Tuesday, December 2, 2008

Still alive...and running

So last week I was feeling tremendously guilty that I had neglected my blog for so long when I came across a piece of salvation: a New York Times article on the "philosophy" of slow blogging. After reading about this "movement" of less than prompt blogging, I mentally signed up and felt immediately better that I, in my small way, was doing my part to slow things in this crazy fast world down. So after a hiatus of a length which I have no idea (point, me), I felt the need to update whatever loyal readers have stuck with me through my rest period on my life.

What have I been doing? Running some, racing more, and committing to my 2009 Ultra calendar. My running has been spotty, no doubt about it. The weight I gained the last couple weeks has to exceed the miles I put on my running shoes. Okay, a bit of an exaggeration but that is how I feel. Anyhow, I am still getting in my 30-35 miles a week, some now on the treadmill because of work and family commitments. There really isn't too much to report that is worth reporting on my running. I am still in that "just running to run" segment of my training. Like all those people who make resolutions, I get serious on New Year's Day. This is when I kick off my training for the upcoming season. Unlike most of those people who crowd the gyms those first couple weeks after January 1, I have crazy races that require me to continue training longer than most stick to a resolution, lest I find myself at mile 50 of a 100-mile race hating myself.

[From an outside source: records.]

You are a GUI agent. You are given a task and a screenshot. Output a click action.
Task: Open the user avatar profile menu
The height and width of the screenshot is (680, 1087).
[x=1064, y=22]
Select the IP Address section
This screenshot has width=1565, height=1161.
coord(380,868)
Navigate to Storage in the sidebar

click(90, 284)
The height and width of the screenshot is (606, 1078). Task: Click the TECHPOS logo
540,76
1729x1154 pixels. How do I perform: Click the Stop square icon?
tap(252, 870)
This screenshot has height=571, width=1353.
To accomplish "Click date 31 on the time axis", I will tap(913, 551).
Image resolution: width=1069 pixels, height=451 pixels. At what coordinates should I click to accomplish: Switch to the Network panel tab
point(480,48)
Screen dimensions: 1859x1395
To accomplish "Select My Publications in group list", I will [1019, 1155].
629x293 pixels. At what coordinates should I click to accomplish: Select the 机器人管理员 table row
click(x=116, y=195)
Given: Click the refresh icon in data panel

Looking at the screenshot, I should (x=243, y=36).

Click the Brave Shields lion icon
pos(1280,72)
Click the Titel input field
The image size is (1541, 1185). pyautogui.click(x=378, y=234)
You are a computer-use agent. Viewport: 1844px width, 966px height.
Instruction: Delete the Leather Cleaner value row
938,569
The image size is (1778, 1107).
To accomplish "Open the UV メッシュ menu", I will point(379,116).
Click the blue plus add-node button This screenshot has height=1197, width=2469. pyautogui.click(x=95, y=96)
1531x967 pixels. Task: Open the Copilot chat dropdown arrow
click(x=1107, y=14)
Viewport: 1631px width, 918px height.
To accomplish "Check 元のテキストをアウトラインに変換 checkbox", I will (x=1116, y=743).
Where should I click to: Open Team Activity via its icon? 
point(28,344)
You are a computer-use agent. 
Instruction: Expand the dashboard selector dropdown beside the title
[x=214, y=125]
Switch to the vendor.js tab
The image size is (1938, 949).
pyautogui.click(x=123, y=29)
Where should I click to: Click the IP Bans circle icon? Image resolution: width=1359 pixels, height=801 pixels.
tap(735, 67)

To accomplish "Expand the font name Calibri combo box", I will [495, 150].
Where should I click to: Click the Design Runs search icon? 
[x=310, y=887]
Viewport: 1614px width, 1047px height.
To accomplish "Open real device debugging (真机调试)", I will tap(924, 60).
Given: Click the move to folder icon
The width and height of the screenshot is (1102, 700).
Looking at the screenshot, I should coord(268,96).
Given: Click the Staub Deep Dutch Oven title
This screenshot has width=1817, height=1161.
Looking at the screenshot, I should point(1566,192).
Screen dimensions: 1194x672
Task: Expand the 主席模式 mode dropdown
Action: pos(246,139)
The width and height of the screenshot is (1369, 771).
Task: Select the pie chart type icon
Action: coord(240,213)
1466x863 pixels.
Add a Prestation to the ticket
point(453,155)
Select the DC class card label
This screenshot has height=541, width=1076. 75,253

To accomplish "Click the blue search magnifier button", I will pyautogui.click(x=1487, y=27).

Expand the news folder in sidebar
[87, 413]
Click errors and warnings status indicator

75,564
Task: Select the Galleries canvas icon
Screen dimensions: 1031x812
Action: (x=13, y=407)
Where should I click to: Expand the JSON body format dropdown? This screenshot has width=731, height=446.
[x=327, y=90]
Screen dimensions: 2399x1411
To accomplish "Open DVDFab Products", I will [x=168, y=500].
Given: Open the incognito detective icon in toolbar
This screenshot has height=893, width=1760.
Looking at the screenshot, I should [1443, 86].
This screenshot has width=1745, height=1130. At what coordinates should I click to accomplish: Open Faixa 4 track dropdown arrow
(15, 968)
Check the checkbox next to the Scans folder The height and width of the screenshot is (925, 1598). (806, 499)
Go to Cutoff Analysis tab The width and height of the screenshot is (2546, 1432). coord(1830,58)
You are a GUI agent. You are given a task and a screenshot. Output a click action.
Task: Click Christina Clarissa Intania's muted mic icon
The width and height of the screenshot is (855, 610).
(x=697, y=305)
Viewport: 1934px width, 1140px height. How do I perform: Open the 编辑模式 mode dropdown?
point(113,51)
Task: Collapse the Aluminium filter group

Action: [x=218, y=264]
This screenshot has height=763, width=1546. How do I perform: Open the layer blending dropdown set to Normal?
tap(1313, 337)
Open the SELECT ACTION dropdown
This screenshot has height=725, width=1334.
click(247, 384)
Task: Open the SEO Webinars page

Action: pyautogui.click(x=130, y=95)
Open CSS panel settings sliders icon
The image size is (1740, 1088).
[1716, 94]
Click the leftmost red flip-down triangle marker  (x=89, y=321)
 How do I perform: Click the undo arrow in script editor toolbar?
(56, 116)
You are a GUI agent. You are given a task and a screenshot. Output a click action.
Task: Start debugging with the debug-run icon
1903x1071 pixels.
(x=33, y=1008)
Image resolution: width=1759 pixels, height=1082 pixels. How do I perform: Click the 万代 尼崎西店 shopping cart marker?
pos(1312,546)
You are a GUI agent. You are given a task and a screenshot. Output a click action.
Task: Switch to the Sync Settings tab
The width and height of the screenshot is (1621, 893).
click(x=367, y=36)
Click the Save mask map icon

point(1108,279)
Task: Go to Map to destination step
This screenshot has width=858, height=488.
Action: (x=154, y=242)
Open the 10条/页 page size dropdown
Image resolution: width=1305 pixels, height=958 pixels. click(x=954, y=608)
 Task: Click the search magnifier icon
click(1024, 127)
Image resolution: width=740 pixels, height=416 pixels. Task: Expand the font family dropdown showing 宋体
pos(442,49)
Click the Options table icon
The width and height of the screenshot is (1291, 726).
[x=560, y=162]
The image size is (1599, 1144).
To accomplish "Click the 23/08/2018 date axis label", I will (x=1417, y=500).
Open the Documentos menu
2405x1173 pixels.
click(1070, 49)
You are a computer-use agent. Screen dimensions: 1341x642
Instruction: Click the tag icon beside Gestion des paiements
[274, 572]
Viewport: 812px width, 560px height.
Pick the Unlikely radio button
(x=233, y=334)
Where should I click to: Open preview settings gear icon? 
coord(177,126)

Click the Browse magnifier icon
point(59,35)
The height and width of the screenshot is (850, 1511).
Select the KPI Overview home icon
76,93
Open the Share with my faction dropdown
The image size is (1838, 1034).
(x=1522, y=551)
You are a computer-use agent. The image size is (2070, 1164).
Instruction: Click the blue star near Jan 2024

Since my last post I have participated in a couple races; one new, fun run and the other one a stalwart of my racing calendar and one of my favorite races of the year. The first was the 6-mile Blackstrap Hell Trail Challenge, held a few weeks ago at the Falmouth Preserve. This race had it all: stream crossings, lots of mud, rock scrambles, blood (no guts), and busted ankles. Within the first half mile as I jumped into a stream that I thought would barely get my feet wet I found myself soaked and implanted on a muddy bank. The race, put on by Trail Monster Jeff Walker, was maddeningly fun. Jeff had predicted all the runners' finish times and had us all go off at different times to ideally have everyone finish at around the same time. I felt like Lance Armstrong awaiting a time trial start. I had to wait in the chilly air for about 28 minutes before starting off but it was worth it. The only scary point was at the half way point when I was passing another runner as we descended a leaf strewn hill and I landed on my ankle wrong and heard a crashing pop. Never before have I heard an ankle respond in such a way. It was even more frightening when others around me asked what the noise was. The next mile found me hobbling until my ankle worked itself out enough to allow me to run again, although this ankle is still swollen and if I twist it just right I am reminded of my visit to hell. Long story shortened...it was a great race and I look forward to running around those woods some more in the future. For more information, check out Blaine Moore's excellent race report.

Last week I ran one of my favorite local races, the Thanksgiving Day 4-miler in Portland. Why do I love this little race? Well, because it is a race that reeks of family to me, probably due to it being on my favorite holiday and that my family has joined me for it every year since we have lived up here. I bet it will probably be the first race I run together with my daughter Riley. Yes, this race is only four miles but it is a tough four miles. The interesting thing is that of the three times I have run this race in the last four years, my time of 24:41 this year was within about 20 seconds of the prior runnings. So while I haven't been getting faster, I haven't been getting slower either. There is promise there. Kelly and her dad, Phil, also ran and did fantastic. As is their MO, they maintained a smile the entire race. I envy them this gift. And even more special, my parents from Virginia joined us at the race for the first time and kept the kids entertained in between each of the sightings of us running. Thanks Mom and Dad.

Finally, yesterday I entered the lottery for the 2009 running of the Massanutten Mountain Trails 100. After last year's overwhelmingly quick sell out of the race (less than a couple hours), the race organizers decided to go with a lottery this year. Entrants have one week to submit an online application and the drawing is December 12th. Given my poor lottery performances last year, I am very hopeful that this year is my year. Stay posted.

2 comments:

tc said...

I will be keeping my fingers crossed for you, James, and the others who have thrown their hats into the big M lottery.

sn0m8n said...

Glad that ankle is feeling better. It was quite a nasty pop. Don't ever do that near me again!